Work item
From the data below, repeat exactly the lines from the line with "Task: Click the Street View pegman icon" to the line with "This screenshot has width=1139, height=529.", both included.

Dataset

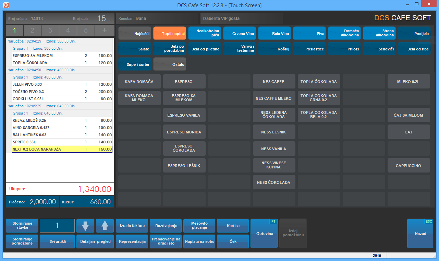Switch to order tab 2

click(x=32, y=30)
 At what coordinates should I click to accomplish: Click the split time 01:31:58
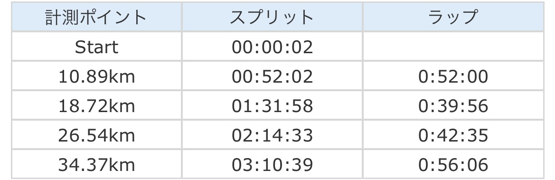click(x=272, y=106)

* * *

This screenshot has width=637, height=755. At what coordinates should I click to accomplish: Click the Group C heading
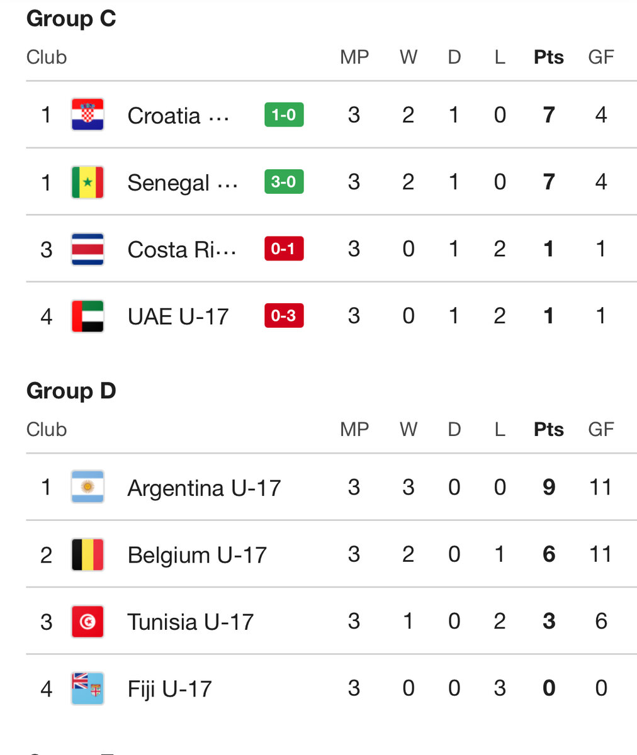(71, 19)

==

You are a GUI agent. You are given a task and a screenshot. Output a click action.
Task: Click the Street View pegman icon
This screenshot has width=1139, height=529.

Solution to the problem
Task: Click the Street View pegman icon
This screenshot has width=1139, height=529.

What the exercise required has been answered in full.